Unfortunately, and as obvious as it may seem, many mexican state governors still use this resource to cushion the evils, so it was required to create a dynamic table in just a week to present this information in an understandable and graphic manner that would allow the problem to be dimensioned before the murder of Ingrid Escamilla was shelved.
What can others learn from this project?
If the COVID-19 pandemic has required us to do something, it is to learn new skills and abilities to “do more with less” in record time.
It is not necessary to have large newsrooms, budget increases, state-of-the-art technology, predictive tools, neural networks, and machine-learning protocols to tell stories that captivate our audiences, encouraging them to make the immediate transition to an increasingly just, empathetic, and informed world.

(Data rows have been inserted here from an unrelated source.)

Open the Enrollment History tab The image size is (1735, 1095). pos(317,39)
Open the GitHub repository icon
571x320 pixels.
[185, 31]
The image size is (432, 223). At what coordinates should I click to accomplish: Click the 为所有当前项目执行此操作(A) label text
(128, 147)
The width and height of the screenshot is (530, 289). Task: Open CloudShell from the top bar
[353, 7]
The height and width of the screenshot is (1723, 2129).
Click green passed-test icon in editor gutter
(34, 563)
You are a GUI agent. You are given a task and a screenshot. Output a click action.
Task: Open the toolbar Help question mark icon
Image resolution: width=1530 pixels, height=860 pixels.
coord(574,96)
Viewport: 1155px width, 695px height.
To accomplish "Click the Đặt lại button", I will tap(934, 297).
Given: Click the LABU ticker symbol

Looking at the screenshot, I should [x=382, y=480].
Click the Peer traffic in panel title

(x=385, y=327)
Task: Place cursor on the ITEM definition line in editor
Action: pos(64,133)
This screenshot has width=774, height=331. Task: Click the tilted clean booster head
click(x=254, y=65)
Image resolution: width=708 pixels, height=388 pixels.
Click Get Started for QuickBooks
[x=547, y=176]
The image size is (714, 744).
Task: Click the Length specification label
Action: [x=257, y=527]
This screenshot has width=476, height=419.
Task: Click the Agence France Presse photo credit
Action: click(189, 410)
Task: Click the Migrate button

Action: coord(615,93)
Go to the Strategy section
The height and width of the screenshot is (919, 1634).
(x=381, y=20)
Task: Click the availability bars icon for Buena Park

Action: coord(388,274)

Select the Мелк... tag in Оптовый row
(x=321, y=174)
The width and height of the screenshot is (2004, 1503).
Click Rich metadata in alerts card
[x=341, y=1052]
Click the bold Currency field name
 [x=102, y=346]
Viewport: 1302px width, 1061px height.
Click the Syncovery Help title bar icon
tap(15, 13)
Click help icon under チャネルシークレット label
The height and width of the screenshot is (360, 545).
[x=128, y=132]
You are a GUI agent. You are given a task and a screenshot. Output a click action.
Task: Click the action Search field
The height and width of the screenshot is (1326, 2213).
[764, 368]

Very humbly, I allow myself to invite all of our invaluable information professionals to dare to “make things happen” and, from the powerful platform that social media provide us, launch in-depth investigations in real-time that will serve the public that really needs us: common men and women who are truth-thirsty in a country that ranks second in the world of #FakeNews distribution.
If a team of only one person can do it from a living room apartment, zero budget, and one-week deadlines with half a million impacts, I am sure that my colleagues, with much more preparation than myself, will be able to generate even more robust results.
Let’s make it digital, let’s make it simple, let’s make it quick, and, most importantly, let’s make it useful.